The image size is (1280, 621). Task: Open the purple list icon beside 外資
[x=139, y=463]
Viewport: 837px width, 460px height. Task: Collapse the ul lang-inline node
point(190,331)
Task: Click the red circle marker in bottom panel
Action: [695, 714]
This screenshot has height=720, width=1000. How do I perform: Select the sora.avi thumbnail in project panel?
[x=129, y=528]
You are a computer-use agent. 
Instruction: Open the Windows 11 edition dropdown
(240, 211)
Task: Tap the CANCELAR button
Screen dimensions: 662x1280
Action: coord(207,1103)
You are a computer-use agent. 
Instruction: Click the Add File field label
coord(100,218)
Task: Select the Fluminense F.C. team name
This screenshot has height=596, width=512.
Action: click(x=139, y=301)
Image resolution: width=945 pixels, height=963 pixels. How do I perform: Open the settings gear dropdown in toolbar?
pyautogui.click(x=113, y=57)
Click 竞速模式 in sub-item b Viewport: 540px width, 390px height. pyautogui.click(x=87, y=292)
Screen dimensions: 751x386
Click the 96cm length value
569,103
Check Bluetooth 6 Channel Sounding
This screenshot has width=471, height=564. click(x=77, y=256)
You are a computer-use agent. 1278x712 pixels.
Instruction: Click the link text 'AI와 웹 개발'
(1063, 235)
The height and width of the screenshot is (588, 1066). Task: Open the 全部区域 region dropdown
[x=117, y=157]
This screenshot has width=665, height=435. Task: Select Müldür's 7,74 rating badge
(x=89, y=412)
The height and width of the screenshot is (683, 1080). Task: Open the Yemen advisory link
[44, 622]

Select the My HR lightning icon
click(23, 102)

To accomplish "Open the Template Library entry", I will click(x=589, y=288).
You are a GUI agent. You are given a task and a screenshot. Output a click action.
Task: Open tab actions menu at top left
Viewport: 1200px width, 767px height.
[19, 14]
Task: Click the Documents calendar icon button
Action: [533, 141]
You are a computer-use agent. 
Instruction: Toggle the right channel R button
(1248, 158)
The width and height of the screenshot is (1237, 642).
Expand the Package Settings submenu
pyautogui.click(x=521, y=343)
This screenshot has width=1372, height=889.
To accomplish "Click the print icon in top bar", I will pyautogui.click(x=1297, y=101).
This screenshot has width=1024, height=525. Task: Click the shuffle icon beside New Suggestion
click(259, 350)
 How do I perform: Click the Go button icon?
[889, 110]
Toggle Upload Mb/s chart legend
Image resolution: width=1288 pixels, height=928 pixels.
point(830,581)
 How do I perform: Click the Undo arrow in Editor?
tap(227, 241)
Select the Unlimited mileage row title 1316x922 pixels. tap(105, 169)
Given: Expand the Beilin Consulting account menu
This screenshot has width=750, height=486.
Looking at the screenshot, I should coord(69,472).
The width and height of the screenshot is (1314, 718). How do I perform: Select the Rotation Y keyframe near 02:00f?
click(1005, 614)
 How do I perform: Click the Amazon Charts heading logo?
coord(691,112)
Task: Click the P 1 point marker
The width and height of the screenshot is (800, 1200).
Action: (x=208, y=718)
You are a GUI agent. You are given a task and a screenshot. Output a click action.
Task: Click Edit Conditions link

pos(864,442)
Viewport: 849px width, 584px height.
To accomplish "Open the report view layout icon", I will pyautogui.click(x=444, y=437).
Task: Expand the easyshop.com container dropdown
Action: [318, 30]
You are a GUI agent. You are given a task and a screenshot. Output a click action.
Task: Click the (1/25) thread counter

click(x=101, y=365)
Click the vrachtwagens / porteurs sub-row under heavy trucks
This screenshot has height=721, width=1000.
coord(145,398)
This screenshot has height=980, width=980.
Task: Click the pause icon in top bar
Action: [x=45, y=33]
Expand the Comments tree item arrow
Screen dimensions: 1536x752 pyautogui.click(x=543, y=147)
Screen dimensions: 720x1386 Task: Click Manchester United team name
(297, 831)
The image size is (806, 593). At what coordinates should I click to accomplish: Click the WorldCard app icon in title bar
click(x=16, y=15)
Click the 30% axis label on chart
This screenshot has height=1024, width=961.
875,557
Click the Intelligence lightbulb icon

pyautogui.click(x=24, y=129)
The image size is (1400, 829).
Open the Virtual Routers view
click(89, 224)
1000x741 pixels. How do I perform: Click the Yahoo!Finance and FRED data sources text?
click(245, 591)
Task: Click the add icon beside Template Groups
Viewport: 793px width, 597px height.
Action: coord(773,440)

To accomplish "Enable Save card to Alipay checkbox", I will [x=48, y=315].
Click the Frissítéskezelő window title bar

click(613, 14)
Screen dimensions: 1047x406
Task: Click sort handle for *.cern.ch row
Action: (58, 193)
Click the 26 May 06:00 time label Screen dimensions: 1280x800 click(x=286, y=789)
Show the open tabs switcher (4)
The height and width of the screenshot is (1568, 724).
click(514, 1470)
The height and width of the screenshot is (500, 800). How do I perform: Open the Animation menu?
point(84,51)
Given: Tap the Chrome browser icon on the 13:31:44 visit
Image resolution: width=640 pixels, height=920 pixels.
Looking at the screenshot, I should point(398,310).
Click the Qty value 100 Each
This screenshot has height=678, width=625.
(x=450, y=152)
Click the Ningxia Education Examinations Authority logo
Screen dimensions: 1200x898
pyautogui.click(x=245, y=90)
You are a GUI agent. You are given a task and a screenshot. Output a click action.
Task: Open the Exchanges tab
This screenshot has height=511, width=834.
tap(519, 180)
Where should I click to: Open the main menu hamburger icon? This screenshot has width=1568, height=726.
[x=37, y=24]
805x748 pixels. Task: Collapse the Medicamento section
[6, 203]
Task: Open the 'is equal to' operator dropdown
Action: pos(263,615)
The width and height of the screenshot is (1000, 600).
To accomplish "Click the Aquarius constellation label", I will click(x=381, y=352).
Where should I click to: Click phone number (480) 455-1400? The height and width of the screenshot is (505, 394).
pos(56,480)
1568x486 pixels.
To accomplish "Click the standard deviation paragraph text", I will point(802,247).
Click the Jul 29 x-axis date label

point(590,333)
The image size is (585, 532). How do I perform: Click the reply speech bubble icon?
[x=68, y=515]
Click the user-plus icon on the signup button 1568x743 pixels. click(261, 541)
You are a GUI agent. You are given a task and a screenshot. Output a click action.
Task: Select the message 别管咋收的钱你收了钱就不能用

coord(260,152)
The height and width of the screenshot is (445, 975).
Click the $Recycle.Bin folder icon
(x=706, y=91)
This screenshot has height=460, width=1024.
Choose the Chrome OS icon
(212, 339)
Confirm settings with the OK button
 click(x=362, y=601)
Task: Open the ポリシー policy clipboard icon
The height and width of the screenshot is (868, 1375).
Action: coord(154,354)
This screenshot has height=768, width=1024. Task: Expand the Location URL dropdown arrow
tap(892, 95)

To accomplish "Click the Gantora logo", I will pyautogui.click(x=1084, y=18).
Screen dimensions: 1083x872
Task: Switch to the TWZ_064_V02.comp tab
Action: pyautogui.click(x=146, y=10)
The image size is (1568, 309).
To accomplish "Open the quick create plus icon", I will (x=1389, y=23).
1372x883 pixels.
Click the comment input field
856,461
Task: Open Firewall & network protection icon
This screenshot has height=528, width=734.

---+---

Scan the listing above for the word "Template" and copy every line that holds it.

Written solution >>
To accomplish "Open the Template Library entry", I will click(x=589, y=288).
Task: Click the add icon beside Template Groups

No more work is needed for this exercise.